The sampled signals are analyzed and processed in DH5922 dynamic signal test and analysis system software of Donghua Test. Figure 1 shows the time domain response test results of reducer vibration acceleration under the above typical working conditions. When the load torque is 80 N · m, the input speed is 600 r/min, 1400 r/min, 2200 r/min respectively, and the corresponding RMS values of vibration acceleration are 0.269 m/s2, 0.818 m/s2, 1.537 m/s2. The vibration acceleration value increases, and the vibration intensity of the reducer increases; When the input speed is 1400 r/min, the load torque is 40 N · m, 80 N · m, and 120 N · m respectively, and the corresponding RMS values of vibration acceleration are 0.701 m/s2, 0.818 m/s2, and 0.929 m/s2. The vibration acceleration values increase slightly.
Table shows the root mean square value of the vibration acceleration simulation value and the experimental value of the linear conjugate planetary gear reducer with small tooth difference.
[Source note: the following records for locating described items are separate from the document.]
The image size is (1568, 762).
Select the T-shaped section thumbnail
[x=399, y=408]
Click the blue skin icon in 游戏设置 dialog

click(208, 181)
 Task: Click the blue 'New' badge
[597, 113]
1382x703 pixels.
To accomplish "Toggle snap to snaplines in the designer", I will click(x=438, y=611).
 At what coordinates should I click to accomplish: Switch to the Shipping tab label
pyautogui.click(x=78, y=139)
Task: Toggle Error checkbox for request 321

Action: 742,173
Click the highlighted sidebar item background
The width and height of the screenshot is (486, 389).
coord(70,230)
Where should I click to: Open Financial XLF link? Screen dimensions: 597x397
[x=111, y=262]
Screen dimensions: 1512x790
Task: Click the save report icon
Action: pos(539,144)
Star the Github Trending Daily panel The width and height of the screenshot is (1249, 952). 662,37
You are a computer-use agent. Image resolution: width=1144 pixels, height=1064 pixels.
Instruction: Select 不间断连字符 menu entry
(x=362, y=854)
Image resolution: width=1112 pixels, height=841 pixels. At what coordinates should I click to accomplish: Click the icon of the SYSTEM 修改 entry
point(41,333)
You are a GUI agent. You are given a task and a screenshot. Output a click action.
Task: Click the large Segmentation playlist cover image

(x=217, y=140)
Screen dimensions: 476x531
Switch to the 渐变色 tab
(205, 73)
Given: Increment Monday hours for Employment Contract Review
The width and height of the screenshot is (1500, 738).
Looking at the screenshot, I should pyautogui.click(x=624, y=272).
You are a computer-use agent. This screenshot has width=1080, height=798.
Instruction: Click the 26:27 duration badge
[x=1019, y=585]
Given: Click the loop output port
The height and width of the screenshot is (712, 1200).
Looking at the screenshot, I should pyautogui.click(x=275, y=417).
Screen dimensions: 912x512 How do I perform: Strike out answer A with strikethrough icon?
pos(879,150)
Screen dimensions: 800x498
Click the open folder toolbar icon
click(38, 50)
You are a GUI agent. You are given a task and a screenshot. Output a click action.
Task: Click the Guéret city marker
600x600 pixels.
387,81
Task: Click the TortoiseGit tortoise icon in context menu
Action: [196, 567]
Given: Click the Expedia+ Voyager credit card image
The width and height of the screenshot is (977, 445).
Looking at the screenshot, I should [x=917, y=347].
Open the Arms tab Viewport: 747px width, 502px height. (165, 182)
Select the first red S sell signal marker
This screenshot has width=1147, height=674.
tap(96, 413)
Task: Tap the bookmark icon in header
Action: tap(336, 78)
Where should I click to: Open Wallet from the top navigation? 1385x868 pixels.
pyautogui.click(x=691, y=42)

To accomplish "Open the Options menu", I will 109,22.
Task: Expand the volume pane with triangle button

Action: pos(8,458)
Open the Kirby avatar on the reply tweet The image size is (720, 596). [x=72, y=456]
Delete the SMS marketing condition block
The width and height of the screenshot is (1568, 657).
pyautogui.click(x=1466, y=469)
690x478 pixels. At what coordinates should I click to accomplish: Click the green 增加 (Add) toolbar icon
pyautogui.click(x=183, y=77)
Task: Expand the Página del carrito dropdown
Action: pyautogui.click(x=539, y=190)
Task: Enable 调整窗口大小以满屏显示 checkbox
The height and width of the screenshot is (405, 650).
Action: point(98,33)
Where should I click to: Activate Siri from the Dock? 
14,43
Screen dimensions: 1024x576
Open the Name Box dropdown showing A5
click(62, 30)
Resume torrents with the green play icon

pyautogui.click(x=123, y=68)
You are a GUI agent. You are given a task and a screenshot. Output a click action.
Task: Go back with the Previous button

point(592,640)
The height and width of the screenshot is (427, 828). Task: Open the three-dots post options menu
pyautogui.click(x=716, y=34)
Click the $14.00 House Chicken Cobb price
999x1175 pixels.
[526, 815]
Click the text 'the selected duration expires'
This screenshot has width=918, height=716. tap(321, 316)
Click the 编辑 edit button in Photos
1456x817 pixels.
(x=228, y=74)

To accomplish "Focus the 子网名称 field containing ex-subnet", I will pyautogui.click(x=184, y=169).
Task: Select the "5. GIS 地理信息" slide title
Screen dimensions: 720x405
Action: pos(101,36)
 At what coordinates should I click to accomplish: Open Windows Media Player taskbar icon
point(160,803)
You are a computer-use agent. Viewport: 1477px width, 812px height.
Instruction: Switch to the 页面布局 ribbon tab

The RMS error of the above typical working conditions is within 10%. It can be concluded that the vibration acceleration test results are in good agreement with the simulation results, and the experimental results verify the reliability of the vibration characteristics simulation of the planetary gear reducer.
| Working condition | 600 r/min,80 N·m | 1,400 r/min,80 N·m | 2,200 r/min,80 N·m | 1,400 r/min,40 N·m | 1,400 r/min,120 N·m |
| Simulated RMS value/(m/s2) | 0.296 | 0.879 | 1.693 | 0.742 | 0.977 |
| Experimental RMS value/(m/s2) | 0.269 | 0.818 | 1.537 | 0.701 | 0.929 |
| Relative error/% | 9.12 | 6.94 | 9.21 | 5.53 | 6.96 |
The time domain signal can directly show the trend of vibration acceleration changing with time and the intensity under different working conditions, but the vibration signal has distortion and modulation in the actual test. Therefore, in order to more effectively study the vibration characteristics of the reducer, it is necessary to carry out the frequency domain analysis of the signal. Fast Fourier transform is applied to the time-domain signal of vibration acceleration to obtain a spectrum function with the independent variable being frequency and the dependent variable being frequency amplitude, representing the linear distribution of the amplitude of each harmonic component in the time-domain signal with frequency.
Figure 2 shows the frequency domain analysis results of reducer vibration acceleration under typical working conditions. The main frequency components in the spectrum are: input shaft rotation frequency, gear pair meshing frequency and its higher harmonic frequency, vibration frequency caused by installation coaxiality error, various distortion and modulation frequencies. The large amplitude response of vibration acceleration in the spectrum is due to the impact of eccentric inertial motion caused by eccentric structure of input shaft on bearing ball and meshing impact of gear pair. As shown in Figure 2 (a), when the input speed is 600 r/min, the peak frequency in the spectrum is 765.25 Hz, and there are small peaks at 60 Hz on the left and right sides of the peak point; As shown in Figure 2 (c), Figure 2 (d) and Figure 2 (e), when the input speed is 1400 r/min, the peak frequency is similar, the average value is 1718.63 Hz, and there are small peaks at 80 Hz on the left and right sides of the peak point; As shown in Figure 2 (b), when the input speed is 2200 r/min, the peak frequency in the spectrum is 2698.63 Hz, and there are also small peaks at 80 Hz on the left and right sides of the peak point. In conclusion, the frequency distribution of vibration acceleration signal is positively correlated with the input speed. With the increase of operating speed, the theoretical meshing frequencies are 720 Hz, 1680 Hz and 2640 Hz respectively, and the errors between the theoretical and experimental meshing frequencies are 6.28%, 2.26% and 2.19% respectively. Within a reasonable range, the theoretical meshing frequency value is relatively consistent with the experimental value, and there is no overlap with the natural frequencies of each order in the modal analysis, No resonance occurs.